Given antecedent P which is the following linked cell pattern:
- Code: Select all
ab - bc - cd
/ |
Xa |
\ |
af - ef - de
we wish to show directly that P implies Q, where consequent Q is the removal of 'a' as a possible candidate from the Xa-cell. Most proofs for this will show that P implies Q by proving the contrapositive; i.e. they assert "not Q" and show that it implies you can't satisfy P (in other words, ~Q implies ~P). Since assuming ~Q and proving ~P is the same as assuming that the Xa-cell equals 'a' and then finding a contradiction, some purists have avoided the forcing chain method because they have only seen it proven using a "T&E" tactic. This proof will avoid any assumptions about the content of the cells beyond what is given in P.

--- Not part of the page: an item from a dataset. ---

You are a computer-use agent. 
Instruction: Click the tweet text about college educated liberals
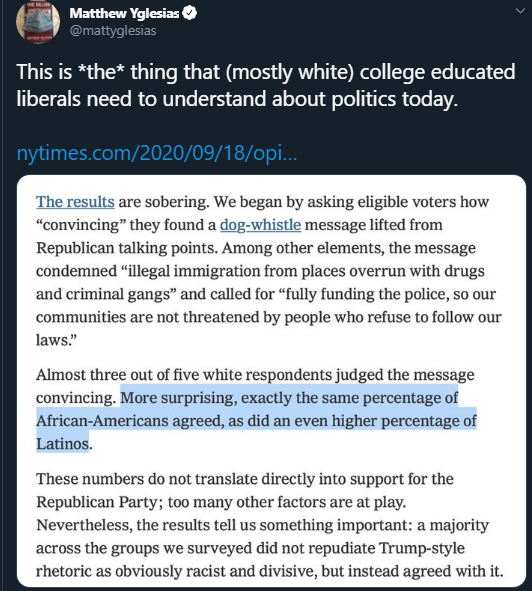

let A = set of solutions placing a in the ab-cell.
let B = set of solutions placing b in the ab-cell.
let B' = set of solutions placing b in the bc-cell.
let C = set of solutions placing c in the bc-cell.

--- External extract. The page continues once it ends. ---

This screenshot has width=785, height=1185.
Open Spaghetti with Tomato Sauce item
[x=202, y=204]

let C' = set of solutions placing c in the cd-cell.
let D = set of solutions placing d in the cd-cell.
let D' = set of solutions placing d in the de-cell.
let E = set of solutions placing e in the de-cell.

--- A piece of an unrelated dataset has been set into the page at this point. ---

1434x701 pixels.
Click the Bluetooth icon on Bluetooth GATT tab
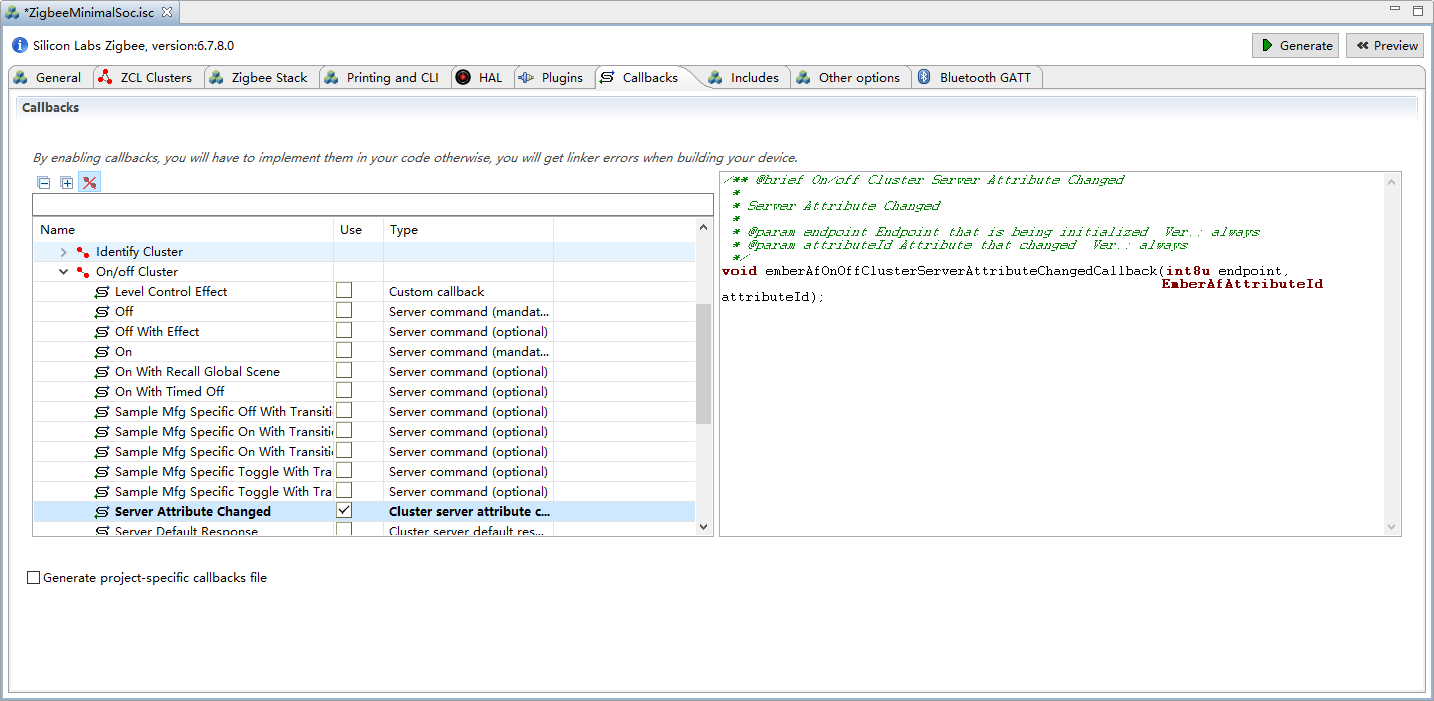[925, 77]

let E' = set of solutions placing e in the ef-cell.
let F = set of solutions placing f in the ef-cell.
let F' = set of solutions placing f in the af-cell.
let A' = set of solutions placing a in the af-cell.
let A" = set of solutions placing a in the aX-cell.
Note that any of these sets could equal the empty set, thus no assumption is made here about the content of any of the various cells
From the content of the cells we do get the following equations:
A = not B; B = not A;
B' = not C; C = not B';
C' = not D; D = not C';
D' = not E; E = not D';
E' = not F; F = not E';
A' = not F'; F' = not A';
Note the subset relationship that if S is a subset of T,
then (not S) contains (not T).
It is used at the end of each of the following steps.
from the B-B' link we get B' is a subset of (not B);
therefore, from the equations above, B' is a subset of A;
hence C = (not B') contains (not A);
from the C-C' link we get C' is a subset of (not C);
therefore, from the equations above, C' is a subset of B' is a subset of A;
hence D contains (not A);
from the D-D' link we get D' is a subset of (not D);
therefore, from the equations above, D' is a subset of C' ... is a subset of A;
hence E contains (not A);
from the E-E' link we get E' is a subset of (not E);
therefore, from the equations above, E' is a subset of D' ... is a subset of A;
hence F contains (not A);
from the F-F' link we get F' is a subset of (not F);
therefore, from the equations above, F' is a subset of E' ... is a subset of A;
hence A' contains (not A);
due to links with A and A', A" is a subset of (not A), and A" is a subset of (not A').
taken together, this means A" is a subset of (not (union of A and A')).
but since A' contains (not A),
the union of A and A' >= union of A and (not A) = universal set of 'a' solutions.
and not (union of A and A') = empty or null set.
Thus A" is a subset of the empty set.
Since the only subset of the empty set is the empty set, we have
A" = empty set;
and from our definition of A", we know that if A" is the empty set, then 'a' can be removed as a candidate from the aX-cell.
Thus we have shown that P implies Q without any unwarranted assumptions about the contents of any of the cells.
This is valid no matter how many solutions the puzzle has. I think it should be reasonably easy to show via induction that the length of the chain can range from just an Xa and two ab-cells (essentially a naked pair situation) to as long a chain as the puzzle grid will allow.
It probably wouldn't take much tweaking to use this style of proof for all kinds of forcing net/chain hypotheses.